10 thoughts on “Life jacket?…I don’t need no stinkin’ life jacket!”

  1. wow, what great videos!! i’m not keen on baths or even going out in the rain to pee, can’t imagine jumping into water on purpose. you’re one brave soul!! glad to see you going for the gusto, seizing the day, grabbing the brass ring, you know… keep up the good work!!

    gayle

  2. Lincoln you are such a stud!! Pawsome that you went to the water on your own and now your pawrents are helping you swim without that silly life jacket! You are one with the water!!! Keep it up and enjoy the summer of Lincoln!!

    XOXO
    Dillon and Rhys

  3. Thank you Lincoln!
    My Mummy just saw your videos, and she has been really worried about me not being able to swim with my missing leg, but now shes seen you go, she isnt half as worried, and I think she is going to let me play around in the Lake now without her worrying about it so much!
    Yayy!

    Sam (and Kelly) xoxo

  4. Awesome! 🙂 thanks for sharing the videos. Jerry didn’t need a life jacket either, for the longest time after his amputation. Eventually, as he slowed down, his Ruff Wear Float Coat helped him continue to enjoy the long swims he loved so much!

  5. Lincoln

    You have a beautiful way with words. Did you get that from your Mum?

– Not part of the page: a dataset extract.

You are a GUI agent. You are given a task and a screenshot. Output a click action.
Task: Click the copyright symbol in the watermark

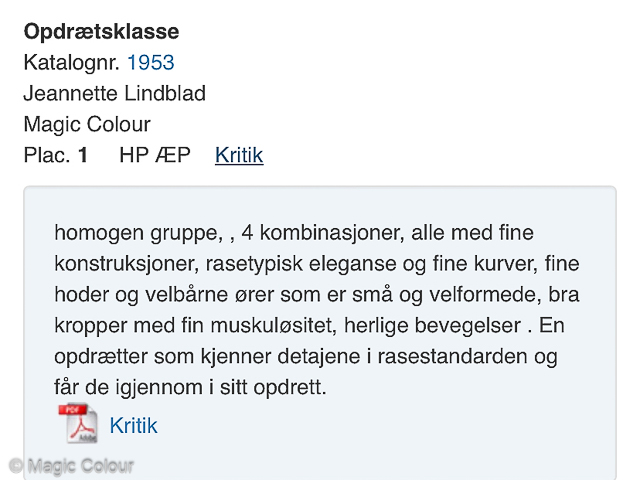[16, 465]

    I didn’t need a life jacket when the water was still or if I did not have a Big Stick. But in a current and with a big stick (meaning a log), I got tippy. But I was missing a front leg, which might be a tad more important when it comes to the dog paddle.

    T.

  6. Lincoln,

    You did great swimming without your float coat!!! Whoo! Hoo!! 🙂 Good thing you have a tail for your dad to grab on to to help you out of the water! ha! ha! My Jake had his front leg amputated… so the float coat seemed to help him alot more when he was swimming…

    Sending you all a big hug!!

    Angel Jake’s Mom

  7. Way to go, Lincoln!!

    I’m thinking you really didn’t need help out of the water; you just wanted your dad to go in there with you.

    Thank you for sharing!

  8. Wow, Lincoln! You are amazing! We can’t believe you can swim without a vest! Summer of Lincoln… here we come!
    Hugs,
    Holly and Holly’s mom

  9. Okay fine Lincoln – you convinced me! A harp is out. Seeing how strong you are, I think a cello (pizzicato style – no bow, just your paws!) would be perfect! You’ve got some serious rhythm ….and might I add, charm!

    You “charmed the life jacket off” of mom and dad! (Get it??? Get it??? “charmed the life jacket off” instead of “pants”!!! Get it??? – Bwahahahaha! Oh, I crack myself up sometimes.)

    Okay, serious now…I’m liking the whole “Summer of Lincoln” sound. It could be a great title for our 2nd album (after “Operation: monkeybutt” is done). It could be our compilation of love songs.

    But check with your mom on that title to avoid any copyright infringements.
    My luck, she’ll sue the “life jacket” off of me!!! (Here I go again………….Bwahahahahahahahahahahah!!!)

    Cool Cat Comet

  10. Lincoln, you one pawesome swimmer! Whenever I get in trouble, I like to roll onto my back and put my legs up the air too. It works every time, doesn’t it buddy? I love the Summer of Lincoln idea, but I have a feeling you will soon be having a Fall, Winter and Spring of Lincoln – and then another Summer of Lincoln because you aren’t going anywhere — except for back in the lake, that is:) Keep on swimming!